I'd like to extend a HUGE thank you to Karen for being here today.If you would like to know more about The Goddess, step into her world at: www.karenhawkins.com and definitely check out her blog, The Goddess Blog at www.thegoddessblogs.com
And THANK YOU to everyone stoppin' by today and to all ya'll who swung by my debut blog as an offical Mama Writer! X's and O's to all my peeps!! Aw, heck, here have a cyber hug, too! lol
If anyone wants to spend me a belated b-day gift or a "Geez, you're super, Sarah!" momento, I'd LOVE to have a girl's nite watchin' my all time favorite movie, Braveheart, with my hero Karen Hawkins while throwing back some Diet Cokes and nibbling on some bit-sized snickers (smaller pieces means you can eat more! right?) So, here it is, my cyper-fantasy gift... w/o the restraining order lol- a beautifully edited montage of Braveheart's best scenes timed to Nickelback's Hero. *It's awesome, seriously!* Have a great weekend TLN'ers! You're the best! Ok! Who moved my bag of snickers?!
6 comments:
Hi Karen and Sarah,
Somebody get me an ice cold drink. That got my blood stirring this morning. Thanks, Karen, for the tips and letting us get to know you better. Wonderful interview, Sarah. TLN just gets better and better.
Karen:
Wow! That is one hot hero. I'll be dreaming of him tonight. I appreciate the tips on POV. Tuesday I'll be in Books-A-Million for a writers' meeting and I plan to check out your books.
Sarah:
Good interview--your well-thought out questions drew out lots of good info.
Karen, great to meet you! Loved the interview, Sarah, and I agree, what's better than a hottie in a kilt? Maybe a hottie out of a kilt ;). Many congratulations on your success, Karen!
Helen
Karen,
I sure do love the first kiss---and what a kiss! And a man in a kilt--oh yeah--gotta love a Scotsman.
I wish you much success.
Great questions Sarah. I look forward to your blogs.
What a great interview. Congrats, Karen on your story and for being a happy woman. I like that. Congrats to you Sarah for the fab blog.
Ok, I'm totally bummed because I didn't check in with you guys on the day of this blog -- I mistakenly thought it was an interview and only now realized my error so I apologize with all of my heart.

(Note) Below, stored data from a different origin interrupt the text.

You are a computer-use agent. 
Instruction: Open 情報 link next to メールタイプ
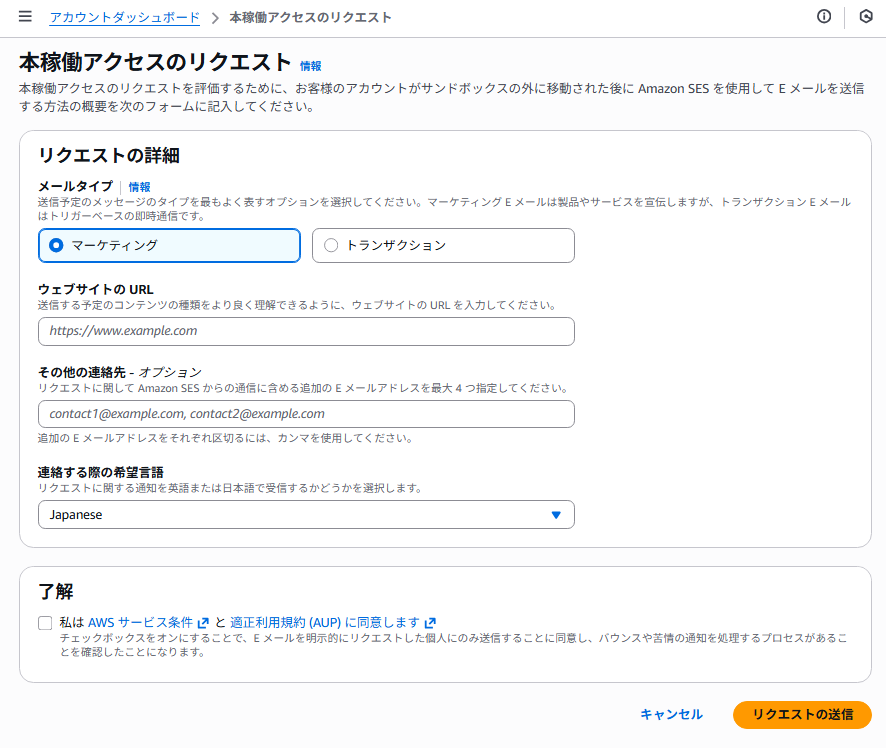click(139, 187)
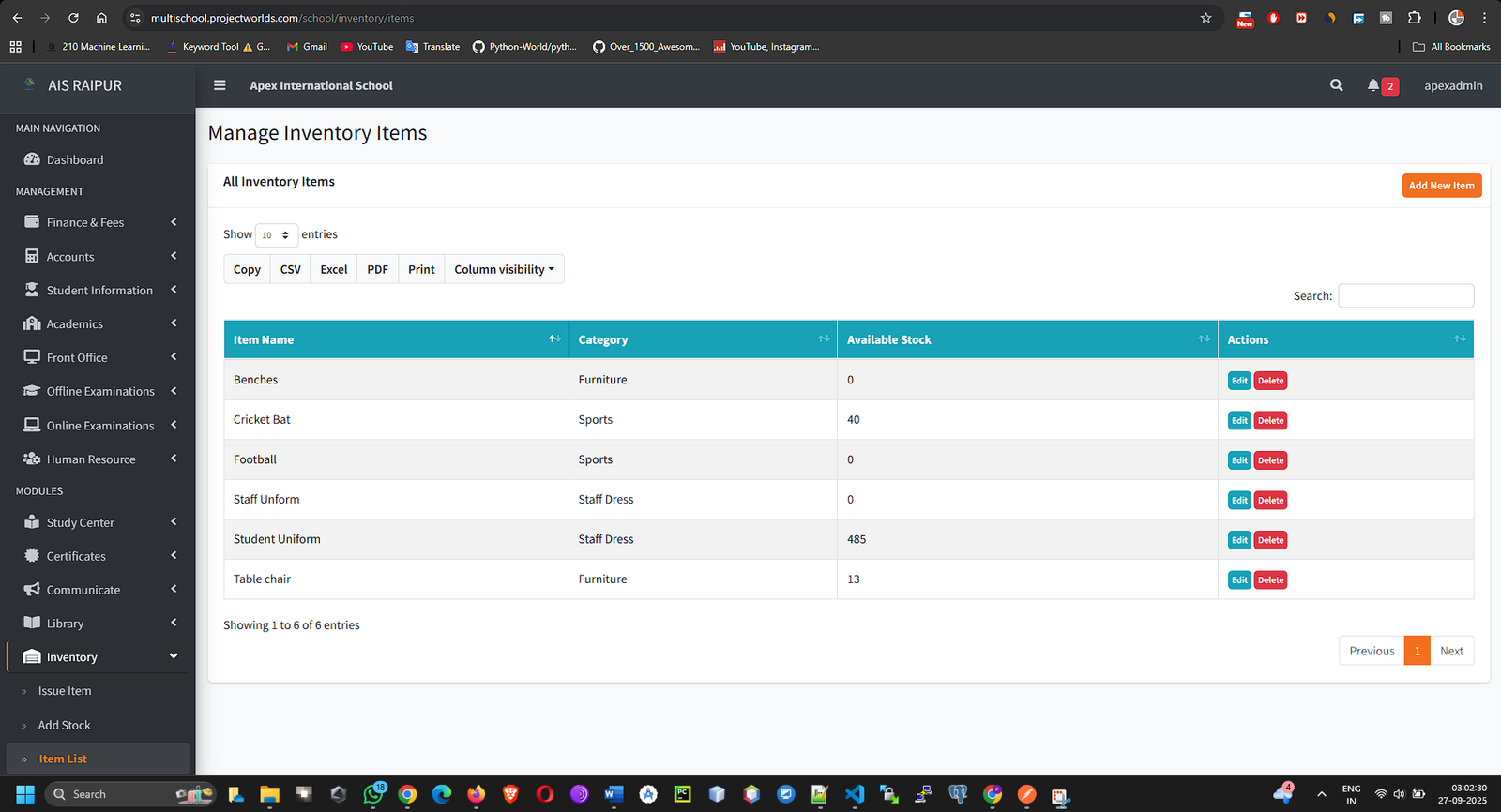Viewport: 1501px width, 812px height.
Task: Open the Issue Item submenu link
Action: tap(65, 691)
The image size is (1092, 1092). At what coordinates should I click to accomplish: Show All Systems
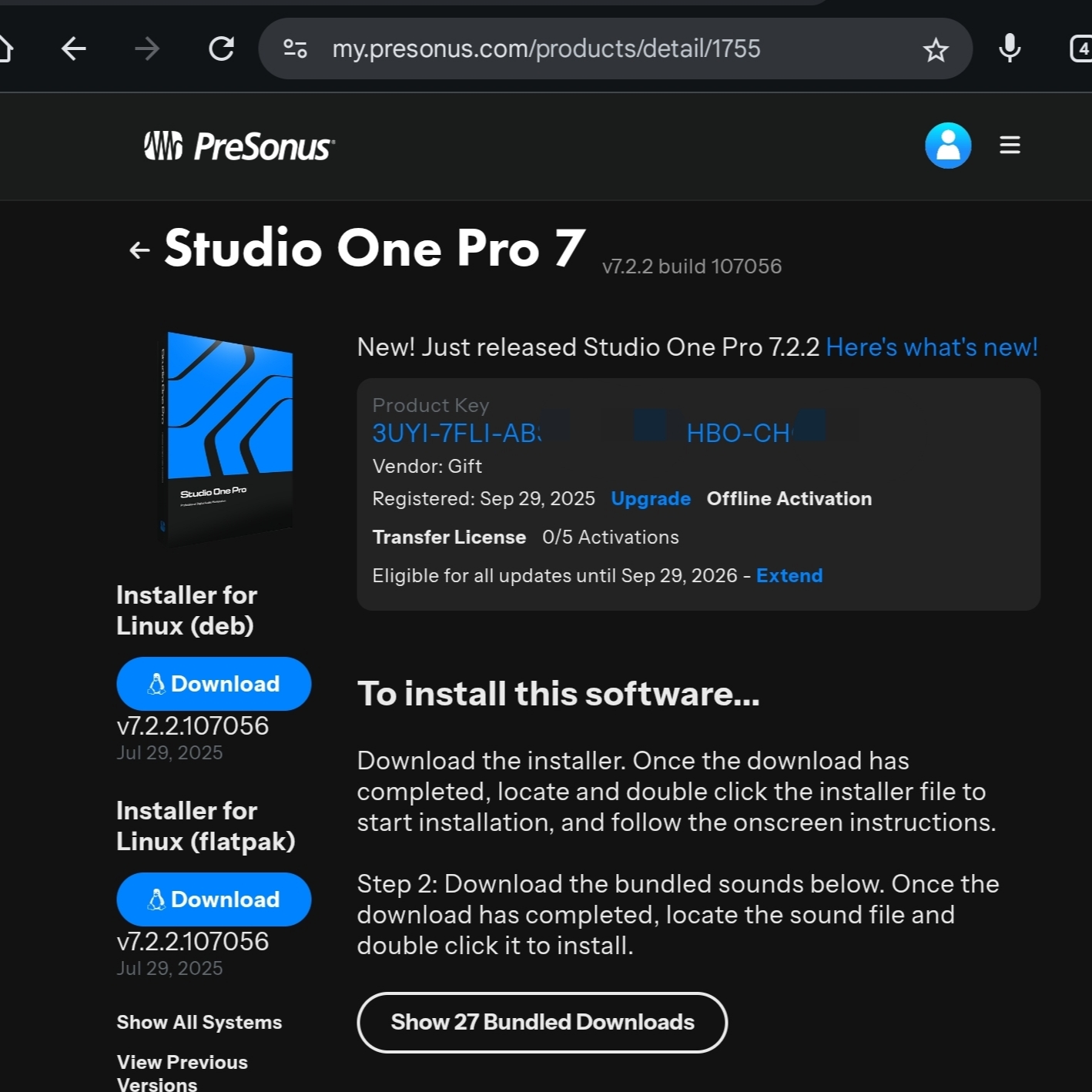199,1021
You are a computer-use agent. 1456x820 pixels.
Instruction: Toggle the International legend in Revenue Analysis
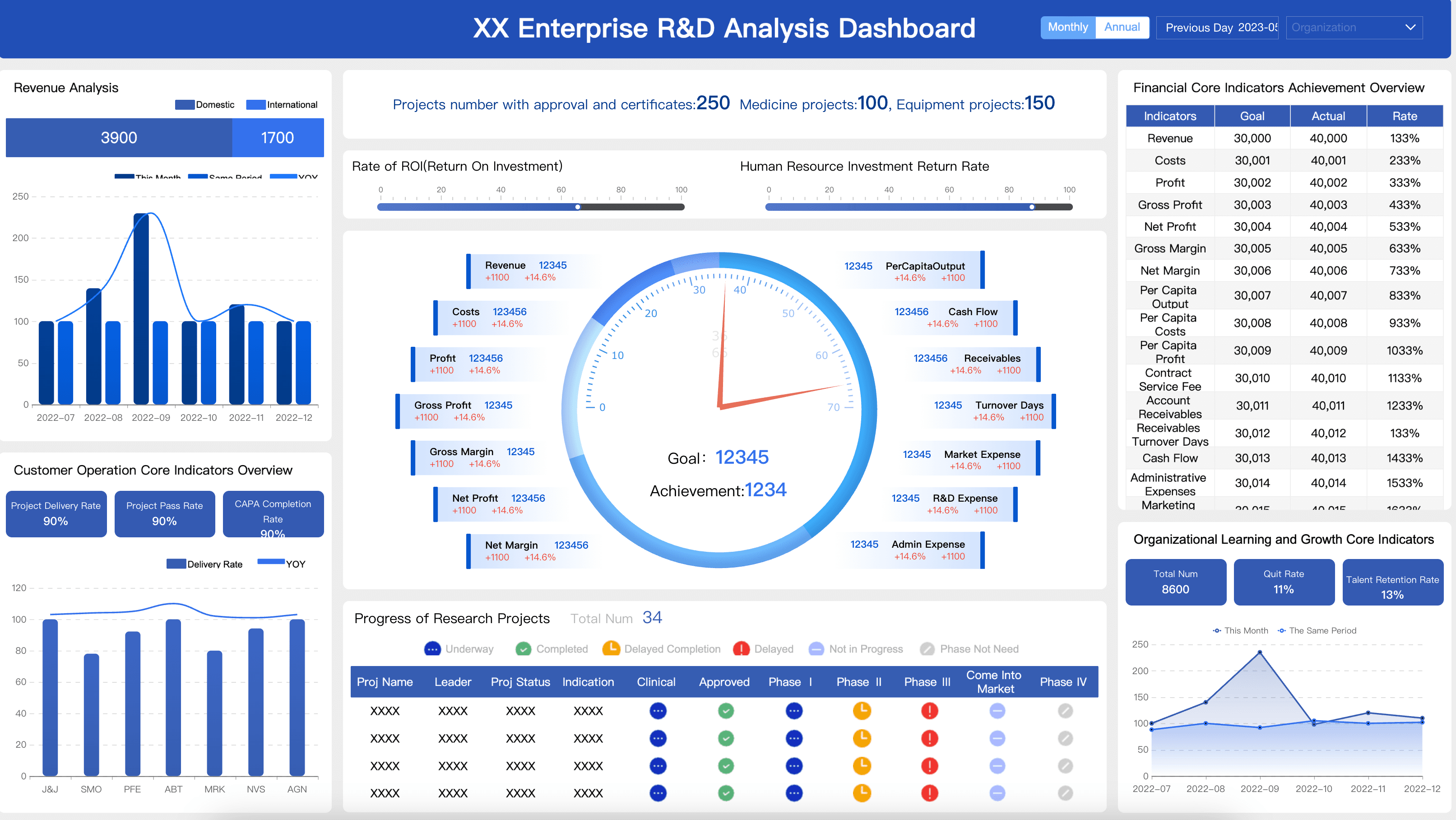pos(282,105)
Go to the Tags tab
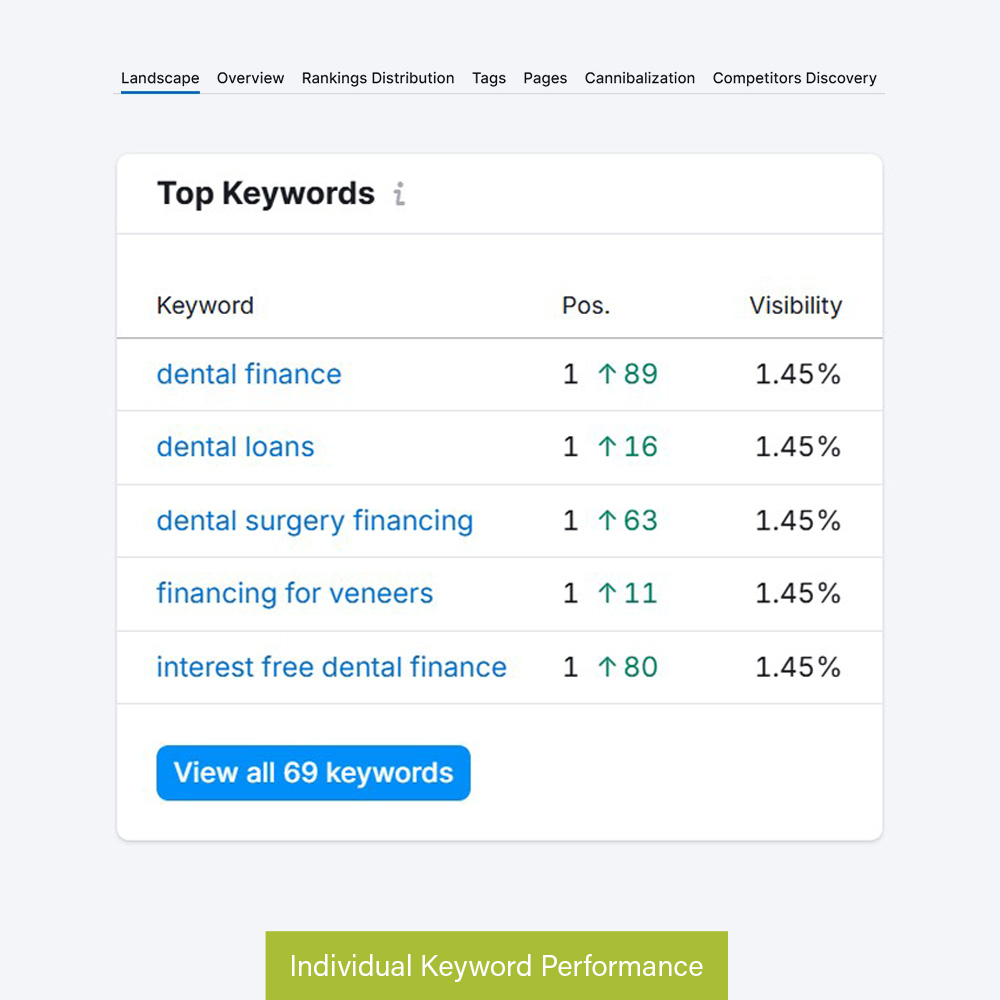Viewport: 1000px width, 1000px height. coord(489,78)
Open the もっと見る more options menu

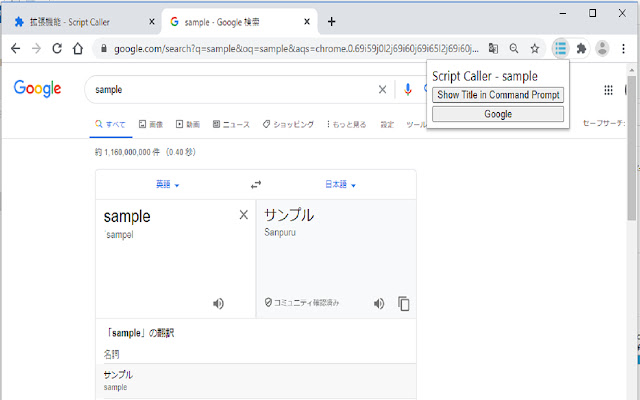tap(346, 124)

Sarah's just the nicest person and has been soooo patient with me and my crazy schedule. This is an incredible blog and I've been reading her funny and inquisitive work here -- she's very good at it, isn't she? She's a great rep for our genre!
So kudos to Sarah for sharing her talent!
Meanwhile, thank you all for your kind comments! I can see this is a warm and wonderful place on the web!